I use smartwax rimwax and it's excellent stuff, only needs applying twice a year and the brake dust comes straight off with a quick blast of the pressure washer


----------



## Hoppo32 (Nov 18, 2008)

dan1985 said:


> I use smartwax rimwax and it's excellent stuff, only needs applying twice a year and the brake dust comes straight off with a quick blast of the pressure washer


Same here, very easy to use and the jar is probably capable of doing 50+ wheels so its good value for money.


----------



## MajorB (Oct 24, 2010)

Can the products mentioned above be used with chrome-polished wheel lips - Nanolex premium sealant, BlackfireAllMetal sealant and Fk1000P ?


----------



## Rodney (May 13, 2007)

Hi guys,

I seem to be lost in abreviations however I'm getting DC5 alloys refurbed in Champ White and want to keep on top of the cleaning. Haven't been on here for ages but instantly feel the Gtechniq is C5 is a good shout.

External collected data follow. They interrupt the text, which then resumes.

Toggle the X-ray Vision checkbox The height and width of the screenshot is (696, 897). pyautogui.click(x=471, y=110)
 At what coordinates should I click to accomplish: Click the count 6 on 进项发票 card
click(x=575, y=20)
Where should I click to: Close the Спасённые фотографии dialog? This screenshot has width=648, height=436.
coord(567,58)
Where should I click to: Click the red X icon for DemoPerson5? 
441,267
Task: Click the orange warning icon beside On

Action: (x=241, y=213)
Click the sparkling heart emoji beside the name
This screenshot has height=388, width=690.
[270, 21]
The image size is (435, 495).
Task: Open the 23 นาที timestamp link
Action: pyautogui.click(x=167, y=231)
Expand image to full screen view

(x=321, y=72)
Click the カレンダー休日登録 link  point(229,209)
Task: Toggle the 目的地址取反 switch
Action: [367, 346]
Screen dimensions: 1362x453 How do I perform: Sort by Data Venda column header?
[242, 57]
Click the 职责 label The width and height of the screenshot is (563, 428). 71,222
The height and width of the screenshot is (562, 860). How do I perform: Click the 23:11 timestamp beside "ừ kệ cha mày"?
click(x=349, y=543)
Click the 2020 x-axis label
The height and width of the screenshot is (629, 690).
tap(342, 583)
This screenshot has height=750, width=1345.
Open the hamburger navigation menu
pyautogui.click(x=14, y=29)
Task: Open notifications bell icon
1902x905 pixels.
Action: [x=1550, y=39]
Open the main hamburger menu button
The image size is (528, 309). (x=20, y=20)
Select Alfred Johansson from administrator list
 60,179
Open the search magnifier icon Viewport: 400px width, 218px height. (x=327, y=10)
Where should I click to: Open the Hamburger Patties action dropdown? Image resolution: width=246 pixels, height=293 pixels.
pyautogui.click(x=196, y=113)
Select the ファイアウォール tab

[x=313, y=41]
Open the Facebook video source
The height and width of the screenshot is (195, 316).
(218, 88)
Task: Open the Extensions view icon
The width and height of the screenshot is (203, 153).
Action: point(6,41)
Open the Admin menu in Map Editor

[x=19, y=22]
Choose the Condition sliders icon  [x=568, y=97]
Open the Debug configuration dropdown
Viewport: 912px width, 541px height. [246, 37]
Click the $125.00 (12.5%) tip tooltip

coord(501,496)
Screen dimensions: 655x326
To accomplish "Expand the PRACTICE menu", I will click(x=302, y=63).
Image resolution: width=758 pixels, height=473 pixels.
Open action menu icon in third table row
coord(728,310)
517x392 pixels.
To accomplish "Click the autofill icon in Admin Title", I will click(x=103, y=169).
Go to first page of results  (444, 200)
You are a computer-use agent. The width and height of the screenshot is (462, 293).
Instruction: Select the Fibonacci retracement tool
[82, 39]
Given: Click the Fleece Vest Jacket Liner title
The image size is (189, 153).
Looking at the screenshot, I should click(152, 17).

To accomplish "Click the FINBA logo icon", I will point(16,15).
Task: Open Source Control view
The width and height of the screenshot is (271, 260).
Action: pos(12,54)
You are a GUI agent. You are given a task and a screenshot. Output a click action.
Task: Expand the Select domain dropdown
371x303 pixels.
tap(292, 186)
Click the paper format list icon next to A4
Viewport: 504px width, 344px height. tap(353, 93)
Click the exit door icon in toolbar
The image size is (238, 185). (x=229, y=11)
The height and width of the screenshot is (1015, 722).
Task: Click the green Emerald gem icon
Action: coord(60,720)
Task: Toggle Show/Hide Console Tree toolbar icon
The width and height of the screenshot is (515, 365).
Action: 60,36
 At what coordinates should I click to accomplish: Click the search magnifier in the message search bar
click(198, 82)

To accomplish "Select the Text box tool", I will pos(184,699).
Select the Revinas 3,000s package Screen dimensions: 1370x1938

When i'm standing looking at the fresh alloy, how shall I go about cleaning. Is it best to avoid cleannig an alloy (fresh or otherwise) with a wash such as Megs Goldclass as it contains wax? 

So I'm after a suggestion for cleaning the wheel in the first instance (the wheels would have been covered in snow foam)

Then before you seal the wheel with Gtechniq do you pre treat with something?

As you can tell I'm a bit of a noob.

Ta


----------



## 3976 (Nov 20, 2006)

Poorboys for me. Works very well. 

FK1000p is also a winner.


----------